BEGIN Data to examine

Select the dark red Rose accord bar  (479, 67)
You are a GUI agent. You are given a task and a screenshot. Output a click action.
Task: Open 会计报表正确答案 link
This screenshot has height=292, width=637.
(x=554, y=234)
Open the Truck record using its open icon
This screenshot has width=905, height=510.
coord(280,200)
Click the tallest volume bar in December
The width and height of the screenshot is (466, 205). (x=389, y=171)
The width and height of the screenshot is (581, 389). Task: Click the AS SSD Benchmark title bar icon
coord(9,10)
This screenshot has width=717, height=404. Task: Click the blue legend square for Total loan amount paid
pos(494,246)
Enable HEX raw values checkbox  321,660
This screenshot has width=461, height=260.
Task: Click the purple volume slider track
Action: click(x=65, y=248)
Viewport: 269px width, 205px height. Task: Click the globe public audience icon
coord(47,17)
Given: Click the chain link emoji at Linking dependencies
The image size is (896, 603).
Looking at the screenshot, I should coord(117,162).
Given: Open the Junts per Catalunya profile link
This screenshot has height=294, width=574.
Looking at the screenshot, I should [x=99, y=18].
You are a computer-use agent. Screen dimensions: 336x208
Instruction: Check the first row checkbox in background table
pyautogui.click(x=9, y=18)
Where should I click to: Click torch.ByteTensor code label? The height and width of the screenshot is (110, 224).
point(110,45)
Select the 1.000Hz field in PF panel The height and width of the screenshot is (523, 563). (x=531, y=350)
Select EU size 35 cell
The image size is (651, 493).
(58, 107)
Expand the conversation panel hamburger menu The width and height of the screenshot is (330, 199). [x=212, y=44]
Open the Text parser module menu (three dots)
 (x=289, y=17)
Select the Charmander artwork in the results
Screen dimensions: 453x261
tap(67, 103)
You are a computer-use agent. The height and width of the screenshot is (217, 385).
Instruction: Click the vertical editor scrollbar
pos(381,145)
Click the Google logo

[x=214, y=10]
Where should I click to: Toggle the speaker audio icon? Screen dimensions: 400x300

END Data to examine

Task item:
On how many lines of the listing does the string "agent" occur? Give the number by itself.

Result of this task:
3